Hotel workers union solicits surprising ally: Wells Fargo
Hotel workers union solicits surprising ally: Wells Fargo
By Alex Barreira – Staff Reporter, San Francisco Business Times
Nov 20, 2024 | Updated Nov 20, 2024 7:15am PST
As the contract impasse between San Francisco hotel workers union Unite Here Local 2 and operators Hilton, Hyatt and Marriott nears its 100th day, the union is turning its appeals to a surprising place: Wells Fargo.
The big bank is the master servicer of the $725 million loan guaranteed by the city’s largest hotel complex, the Hilton San Francisco Union Square and Parc 55. As such, it’s obligated to defend the interest of bondholders. So the union has tried to recruit Wells Fargo and the Hilton bondholders to its side and pressure the operators to come to terms.
Unite Here said it hopes that with enough pressure, Wells Fargo will put in a word with Hilton to give in to the union’s demands on health care, shift allotment and wages in the next collective bargaining agreement.
The union has agreed to contracts with individual Hiltons in Boston, Honolulu, San Diego, San Jose and Baltimore, but not in San Francisco.
In the meantime, Unite Here is doing what it can to make Hilton and the bondholders feel that time without a contract is money lost for them, too.

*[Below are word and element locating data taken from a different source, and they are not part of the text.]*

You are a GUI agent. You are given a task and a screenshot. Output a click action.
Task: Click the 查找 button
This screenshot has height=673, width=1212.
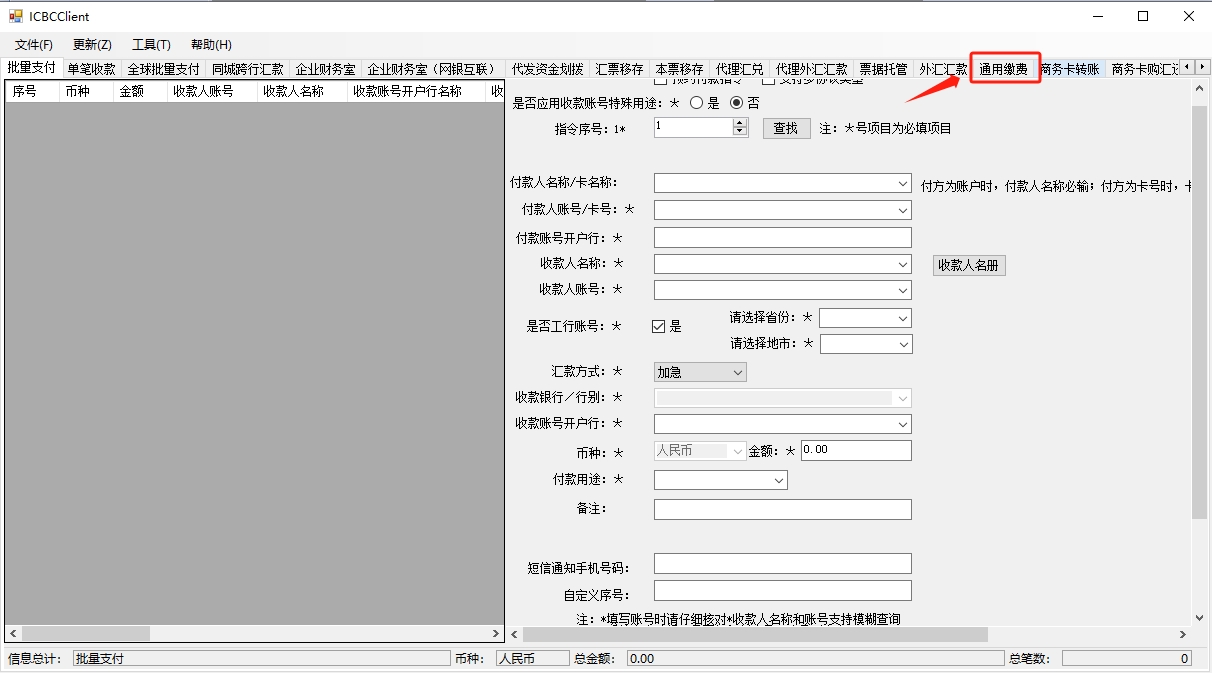click(786, 128)
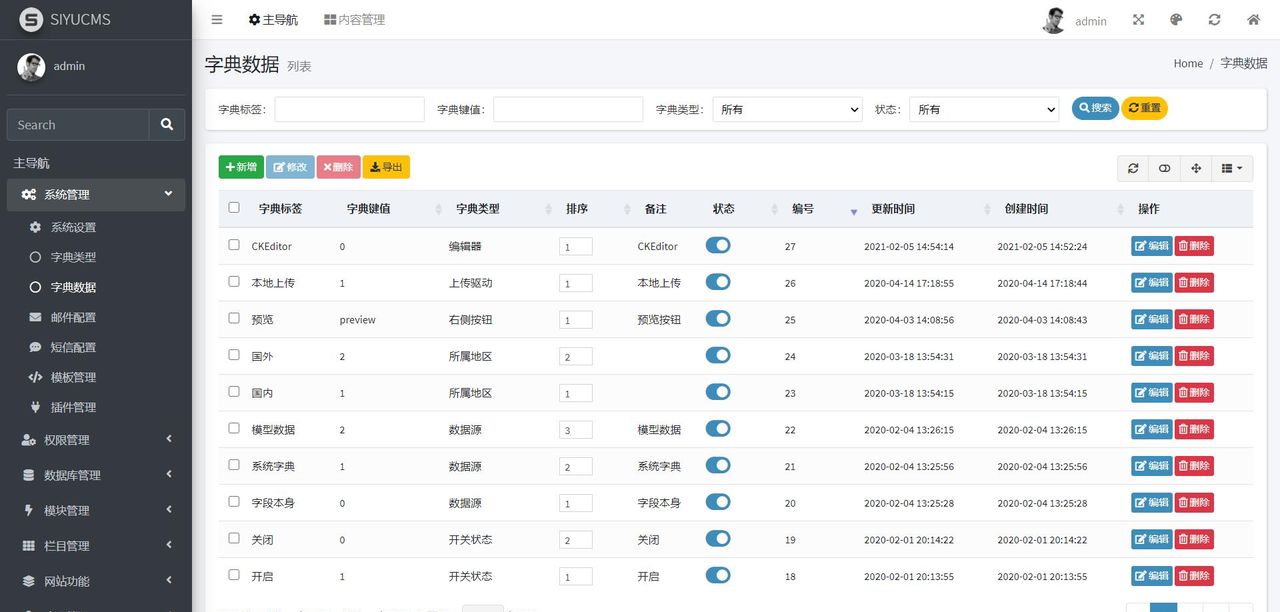The height and width of the screenshot is (612, 1280).
Task: Switch to 内容管理 in the top menu
Action: coord(354,19)
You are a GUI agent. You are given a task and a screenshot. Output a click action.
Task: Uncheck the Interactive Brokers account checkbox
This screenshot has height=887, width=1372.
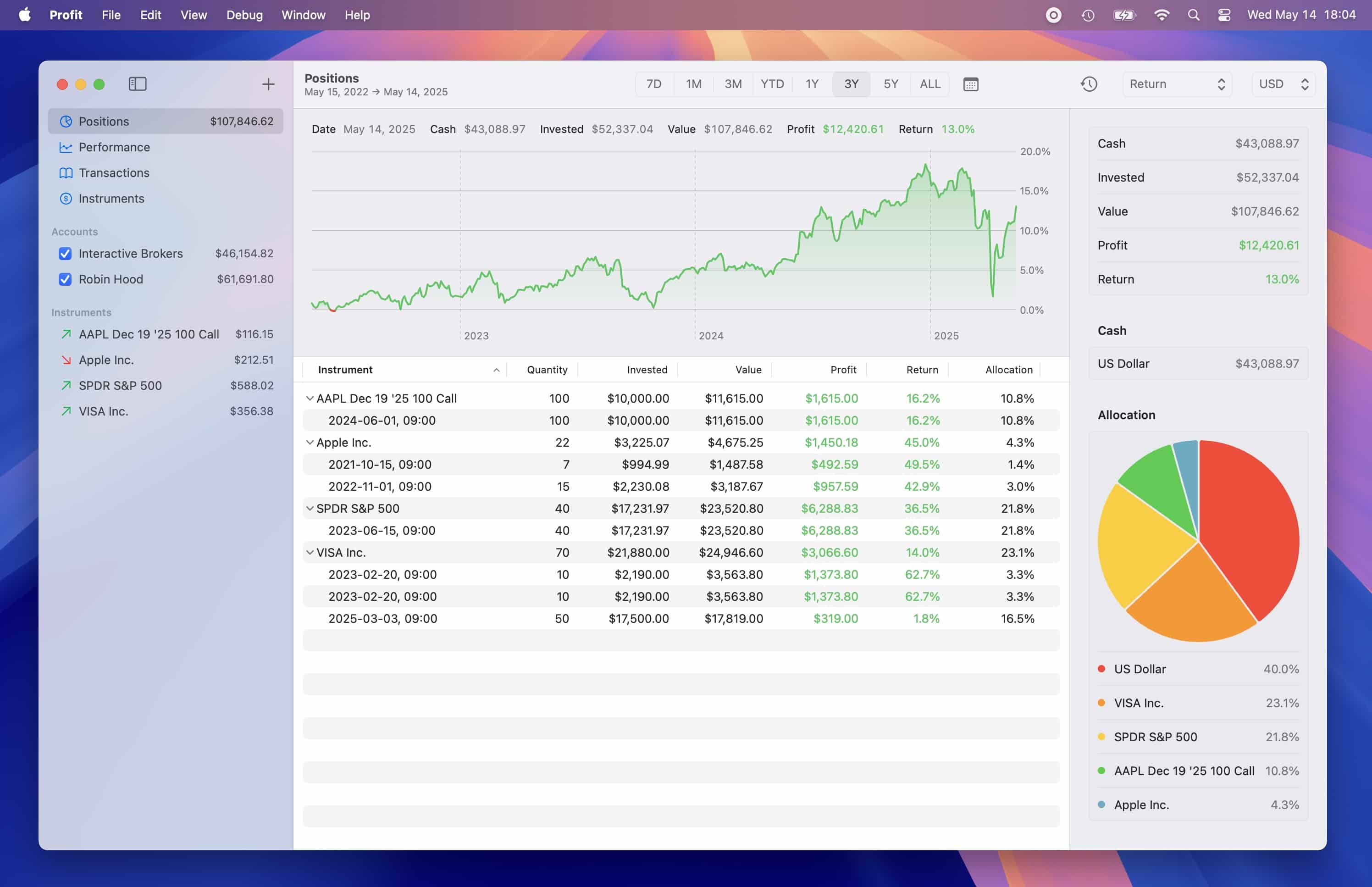click(x=65, y=254)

Loud protests outside hotel entrances are a daily occurrence, generating complaints in online guest reviews, and the union says several group events have canceled planned meetings at the hotels.
“They continue to picket outside the Hilton Union Square 24/7,” read commentary in this month’s bondholder report for the loan. “This disruption has resulted in many cancellations.”
Unite Here has about 670 workers on strike at the Hilton San Francisco Union Square, and another 260 at the Parc 55 who have voted to authorize a strike and could walk off at any moment. Another march with 2,000 hotel workers is planned for Wednesday.
“The message we’re sending to bondholders and potential buyers is: don’t make the same mistake that hotel operators are making and underestimate us,” said Ted Waechter, spokesperson for Unite Here Local 2.
Waechter said this is the first time in the union’s history it’s reaching out specifically to commercial mortgage-backed securities bondholder interests, and it hasn’t heard back from Wells Fargo.
A Wells Fargo spokesperson declined to comment.
Alan Reay, president of consultancy Atlas Hospitality, acknowledged the unique leverage of the moment the union has with a hotel complex in receivership and forecasting a $30 million operating deficit this year.
“No one’s going to want to buy this deal while the numbers are way down and people are out striking,” Reay said. “But on the reverse of that, bondholders are probably saying, what happens if we agree to all those terms, how will that impact the prospective buyer and the value of the hotel?”
The value of the nearly 3,000-room hotel complex was already cratering, losing more than $1 billion between valuations in 2016 and 2024. In September, Morningstar downgraded credit ratings for all classes of the commercial mortgage pass-through certificates affiliated with the loan and issued by Hilton USA Trust 2016-SFP.
“Any significant increases in payroll will likely offset any gains in Occupancy or Average Daily Rate the properties might achieve in 2025,” the November bondholder report concluded.